Content starts

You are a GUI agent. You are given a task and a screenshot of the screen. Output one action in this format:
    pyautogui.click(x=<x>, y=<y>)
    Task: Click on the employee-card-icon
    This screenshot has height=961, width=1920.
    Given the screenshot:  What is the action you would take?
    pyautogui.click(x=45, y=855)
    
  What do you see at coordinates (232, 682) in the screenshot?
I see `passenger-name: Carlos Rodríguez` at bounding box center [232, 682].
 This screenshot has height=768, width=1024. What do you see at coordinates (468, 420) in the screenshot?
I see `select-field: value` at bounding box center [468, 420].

Content ends

TO DO: Reproduce all of the items above verbatim, line for line.

EXERCISE OUTPUT:
You are a GUI agent. You are given a task and a screenshot of the screen. Output one action in this format:
    pyautogui.click(x=<x>, y=<y>)
    Task: Click on the employee-card-icon
    This screenshot has height=961, width=1920.
    Given the screenshot:  What is the action you would take?
    pyautogui.click(x=45, y=855)
    
  What do you see at coordinates (232, 682) in the screenshot?
I see `passenger-name: Carlos Rodríguez` at bounding box center [232, 682].
 This screenshot has height=768, width=1024. What do you see at coordinates (468, 420) in the screenshot?
I see `select-field: value` at bounding box center [468, 420].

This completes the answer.